For many of us, the insertion of partisan, progressive politics into our faith has been a hard thing. Once when I suggested at a monthly Session Meeting (Board of Elders) that we might want to take a stance opposing abortion except in instances of rape, incest, or the life of the mother, you would have thought I was urging indentured servitude for pregnant women. Never mind that the Book of Jeremiah says: “Before I formed you in the womb, I knew you; before you were born, I sanctified you…(Jeremiah 1:5). No, opposing abortion would be an assault on women’s rights, not to mention a violation of the separation between church and state. Meanwhile, we needed to take a stance on state spending for public housing. Call me a dope, but I am arguing whichever position you have on abortion it is, by definition a moral issue deserving attention by the church, while the other is primarily, if not exclusively, a secular political topic where people of good intention can disagree.
All of this brings us back to the remarks by Bishop Budde. The question I think should be posed is: Is this a matter of faith (theology) informing politics/policy, or is it informing faith? I am great with the former and strongly opposed to the latter.

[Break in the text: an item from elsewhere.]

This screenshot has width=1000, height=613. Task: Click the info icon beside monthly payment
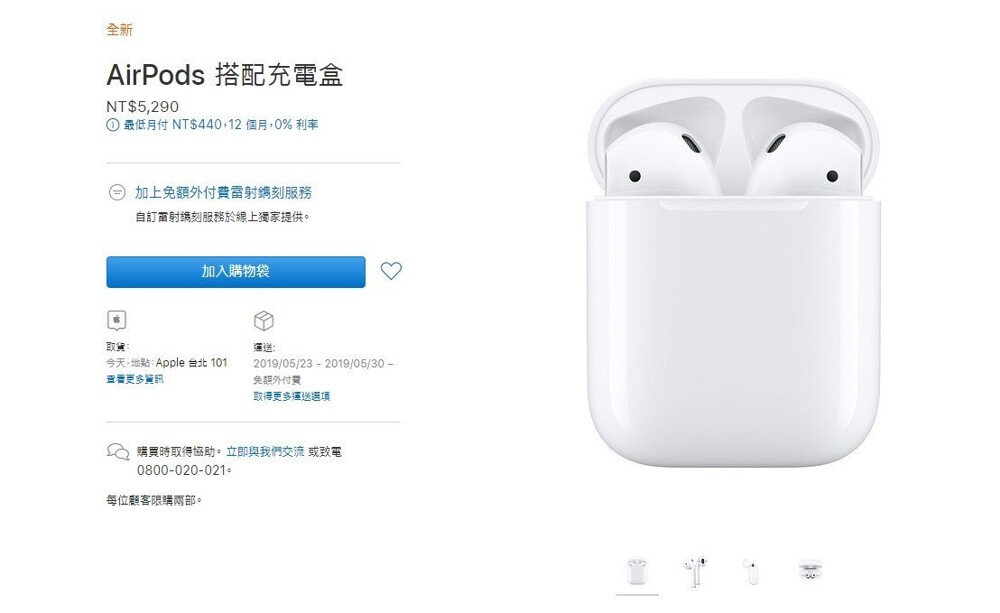click(112, 125)
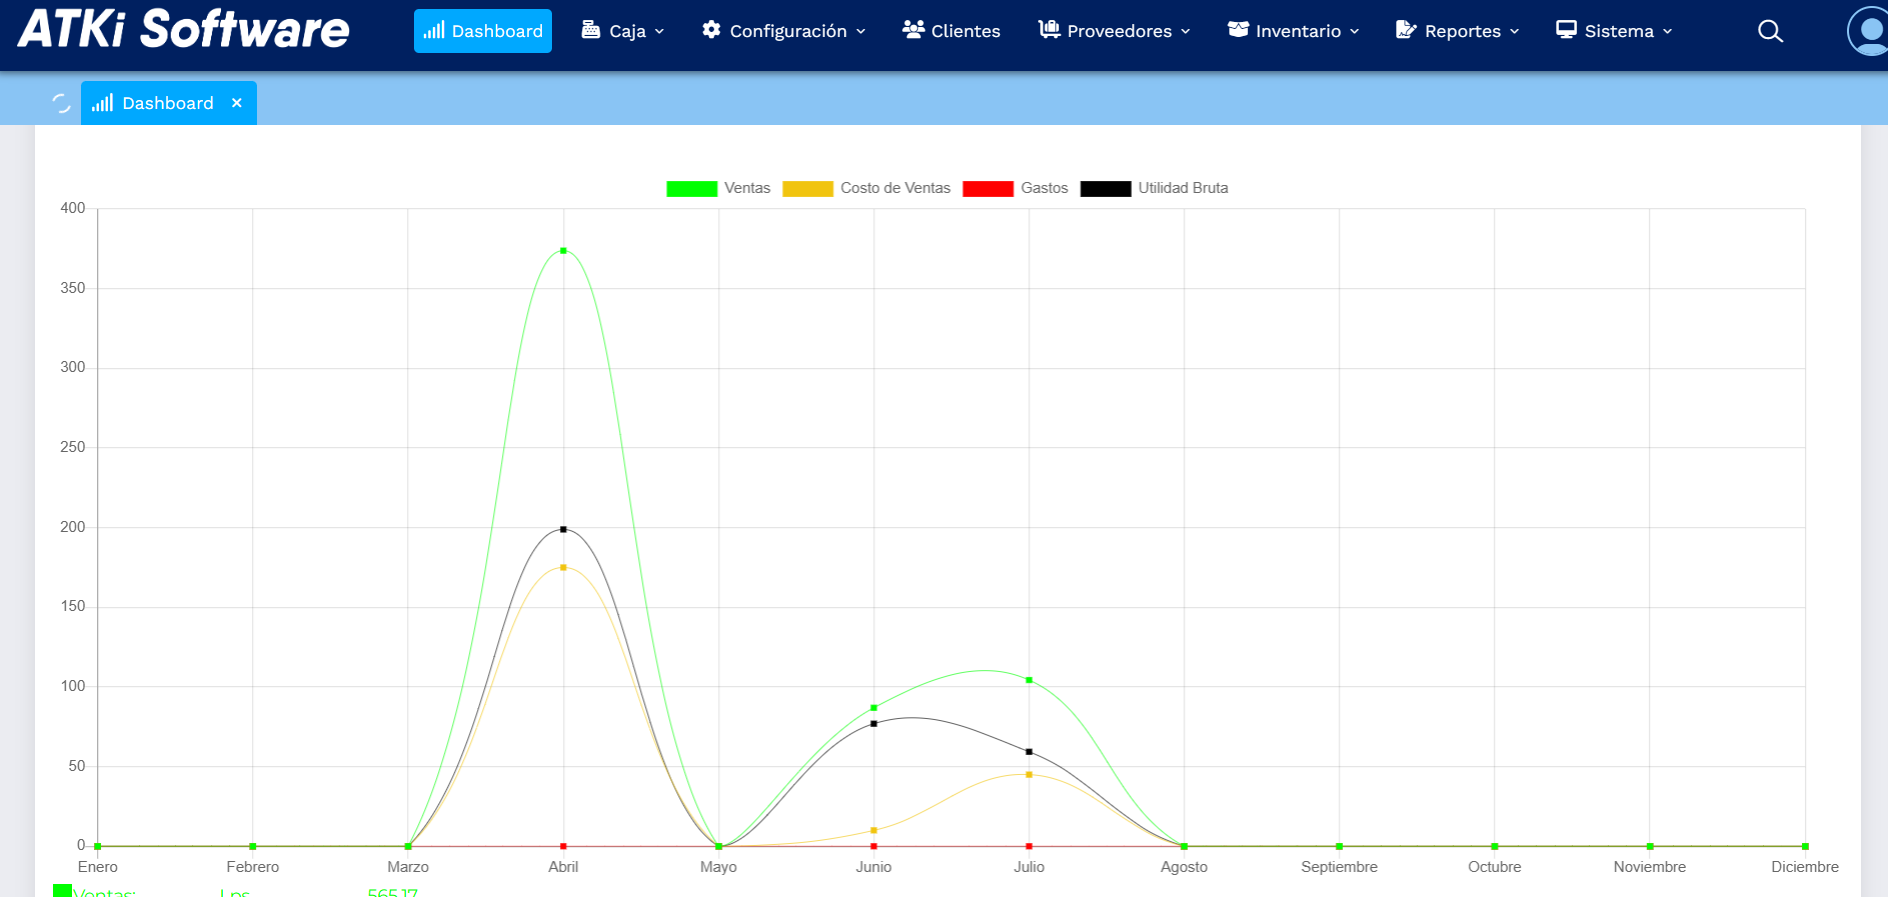Click the refresh spinner icon beside tab
The image size is (1888, 897).
[x=61, y=103]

Unless and until I can observe the leadership in mainline Protestant denominations adopting a single position on a single matter of public policy contrary to the political agenda of progressives, I will remain joined at the hip with Susan B. Anthony. Put another way, I believe Bishop Budde delivered remarks with a political, not faith drive, agenda. President Trump and Americans of all political views deserved better.
Feel free to argue there are conservative churches where it is hard to find embracement of any progressive positions. The point remains the same. I do not participate in worship to have my political views confirmed. Churches should be places to be comforted and challenged. Listening to a political rant is unlikely to make my to do list when I ponder my spiritual growth.